▸ **Prompt**
For every line in the records below that contains the word "screenshot", add one to a count, and report only that count.

▸ **Record set**
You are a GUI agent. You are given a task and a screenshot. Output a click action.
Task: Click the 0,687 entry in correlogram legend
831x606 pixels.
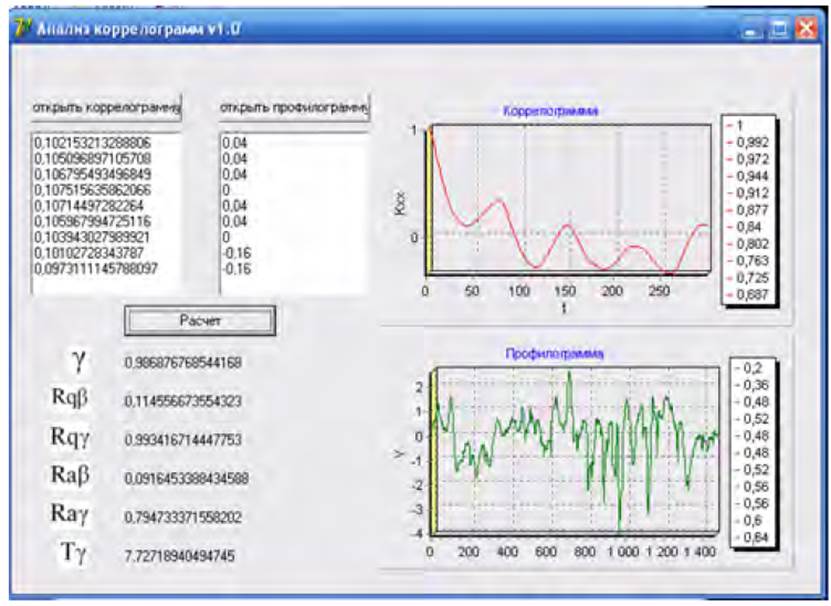(750, 294)
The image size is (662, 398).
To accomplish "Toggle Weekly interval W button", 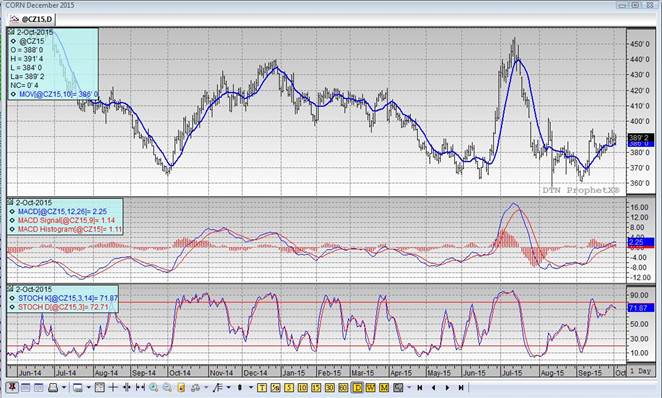I will coord(371,387).
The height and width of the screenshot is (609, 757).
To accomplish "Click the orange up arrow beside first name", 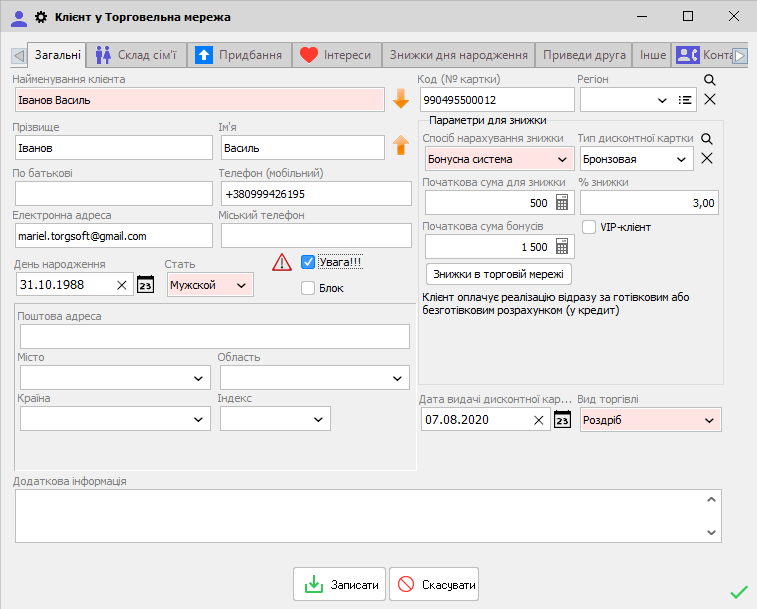I will point(401,147).
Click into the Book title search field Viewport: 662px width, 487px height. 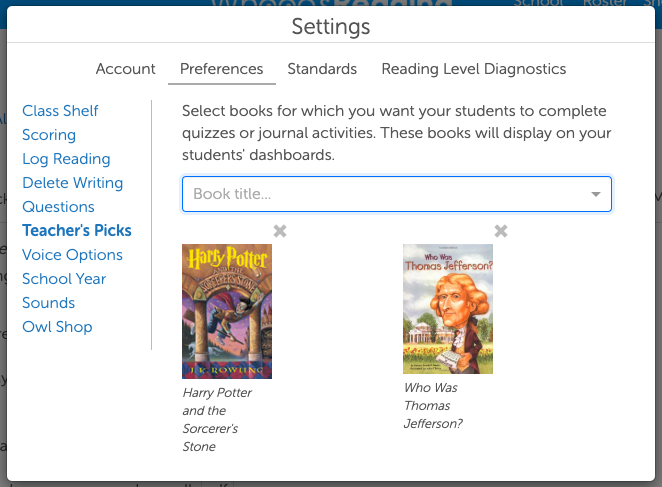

▸ **Output for this task**
2